* [SUPPLIED TEXT]
----------------

# Panel Data

Panel data is an important
area in applied econometrics, simply because much of the available
data has this structure.

Panel data combines cross sectional and time series data: we have
a time series for each of the agents observed in a cross section.
- The addition of temporal information to a cross sectional model can
in principle allow us to investigate issues such as persistence, habit
formation, and dynamics.
- Starting from the perspective of a single time series, the addition
of cross-sectional information allows investigation of heterogeneity.
- In both cases, if parameters are common across units or over time,
the additional data allows for more precise estimation.

----------------

* [ENTRIES SHOWN]

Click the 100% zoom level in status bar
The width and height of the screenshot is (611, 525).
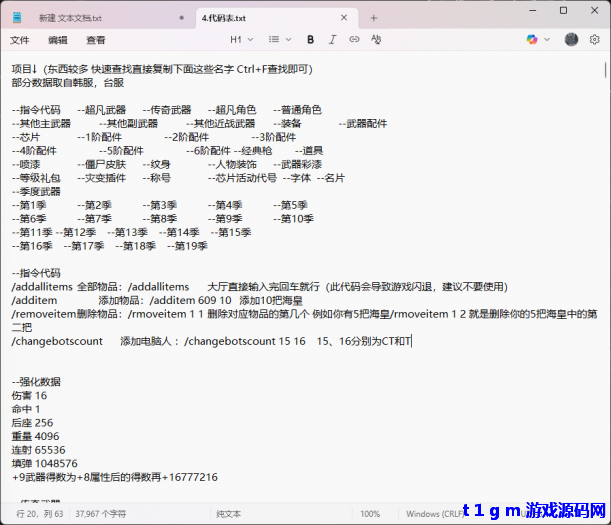point(370,513)
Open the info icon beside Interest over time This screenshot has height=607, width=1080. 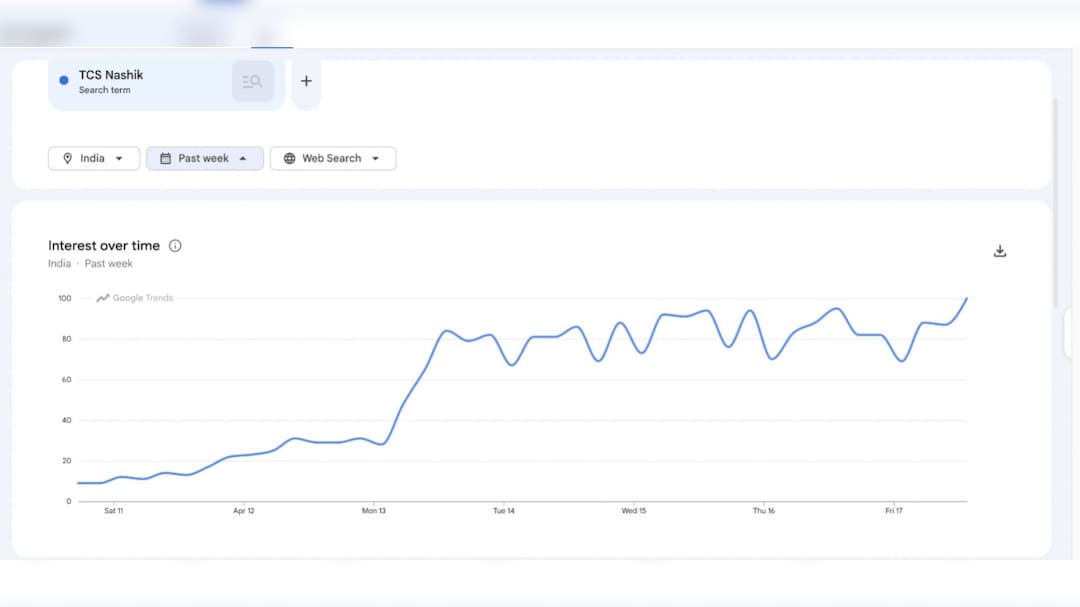tap(175, 246)
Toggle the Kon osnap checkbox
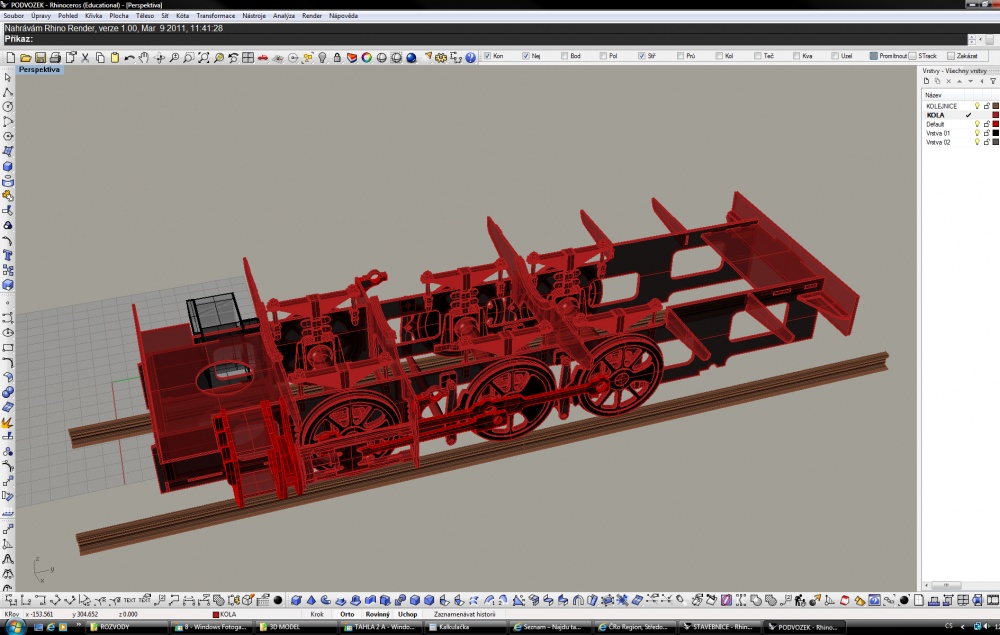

----------------

* [TASKS TO PERFORM]
1. Copy out the panel data passage word for word, starting with "- The addition" and going on through "more precise estimation.".
2. Carry on writing the panel data passage, picking up after its last sentence.

* [ANSWERS GIVEN]
1.
- The addition of temporal information to a cross sectional model can
in principle allow us to investigate issues such as persistence, habit
formation, and dynamics.
- Starting from the perspective of a single time series, the addition
of cross-sectional information allows investigation of heterogeneity.
- In both cases, if parameters are common across units or over time,
the additional data allows for more precise estimation.

2.
The basic idea is to allow variables to have two indices, $i=1,2,...,n$
and $t=1,2,...,T$. The simple linear model becomes
$$
y_{it}=\alpha+x_{it}\beta+\epsilon_{it}
$$
We could think of allowing the parameters to change over time and
over cross sectional units. This would give
$$
y_{it}=\alpha_{it}+x_{it}\beta_{it}+\epsilon_{it}
$$
The problem here is that there are more parameters than observations,
so the model is not identified. We need some restraint! The proper
restrictions to use of course depend on the problem at hand, and a
single model is unlikely to be appropriate for all situations. For
example, one could have time and cross-sectional dummies, and slopes
that are constant over time and across agents:
$$
y_{it}=\alpha_{i}+\gamma_{t}+x_{it}\beta+\epsilon_{it}
$$
There is a lot of room for playing around here. We also need to consider
whether or not $n$ and $T$ are fixed or growing. We'll need at least
one of them to be growing in order to do asymptotics.

To provide some focus, we'll consider common slope parameters, but
agent-specific intercepts, which:
\begin{equation}
y_{it}=\alpha_{i}+x_{it}\beta+\epsilon_{it}\label{eq:simple linear panel model}
\end{equation}

- I will refer to this as the ''simple linear panel model''. We assume
that the regressors $x_{it}$ are exogenous, with no correlation with
the error term.
- This is the model most often encountered in the applied literature.
It is like the original cross-sectional model, in that the $\beta's$
are constant over time for all $i.$ However we're now allowing for
the constant to vary across $i$ (some individual heterogeneity).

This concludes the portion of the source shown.